• **TO DO**
In the listing below, the lines starting with the line with "You are a GUI" and going on through the line with "Our Products" are to be reproduced exactly, and only those.

• **INPUT DATA**
++++

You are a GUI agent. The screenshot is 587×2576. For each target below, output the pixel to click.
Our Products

++++

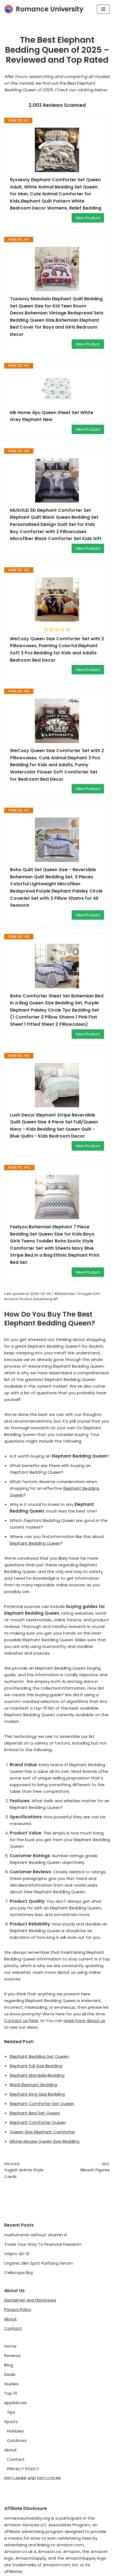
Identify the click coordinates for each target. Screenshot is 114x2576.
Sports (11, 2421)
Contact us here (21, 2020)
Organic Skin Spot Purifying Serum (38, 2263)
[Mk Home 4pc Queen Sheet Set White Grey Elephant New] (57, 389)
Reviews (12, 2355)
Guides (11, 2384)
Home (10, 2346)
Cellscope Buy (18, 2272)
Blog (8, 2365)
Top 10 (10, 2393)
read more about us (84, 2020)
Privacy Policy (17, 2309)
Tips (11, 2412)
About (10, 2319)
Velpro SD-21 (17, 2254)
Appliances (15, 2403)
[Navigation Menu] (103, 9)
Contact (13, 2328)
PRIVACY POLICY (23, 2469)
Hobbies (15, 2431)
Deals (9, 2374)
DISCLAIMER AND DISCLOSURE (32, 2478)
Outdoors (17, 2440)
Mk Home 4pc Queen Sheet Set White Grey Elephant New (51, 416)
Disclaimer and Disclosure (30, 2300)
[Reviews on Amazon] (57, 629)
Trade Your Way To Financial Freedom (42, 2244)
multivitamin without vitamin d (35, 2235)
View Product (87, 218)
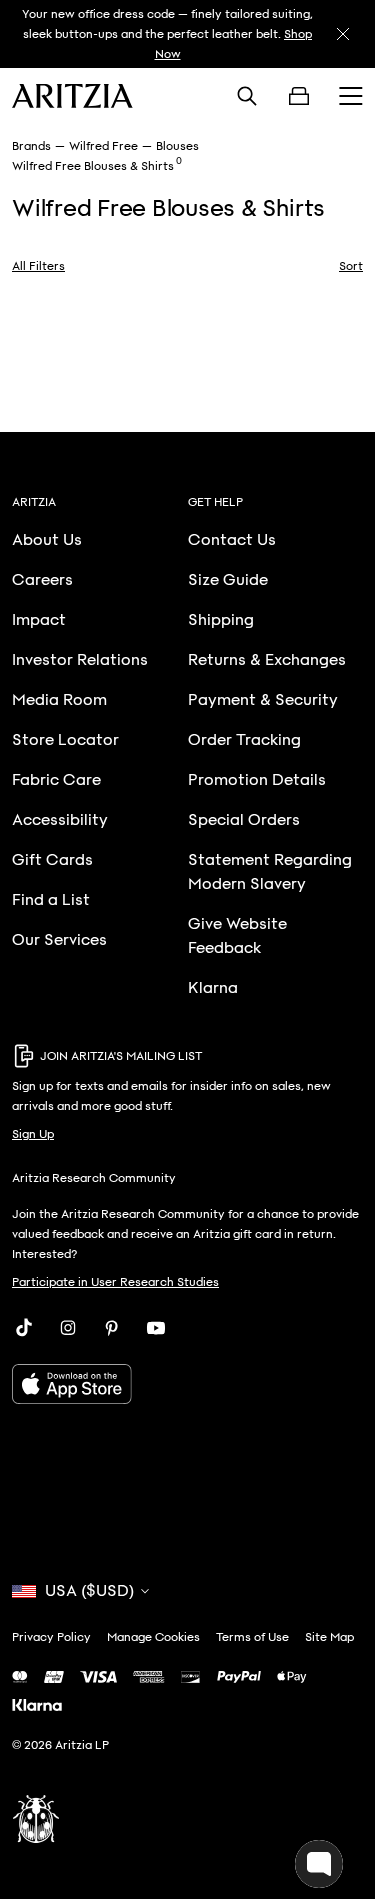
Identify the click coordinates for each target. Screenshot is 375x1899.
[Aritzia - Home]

++++

• **SOLUTION FOR THIS EXERCISE**
You are a GUI agent. The screenshot is 587×2576. For each target below, output the pixel to click.
Our Products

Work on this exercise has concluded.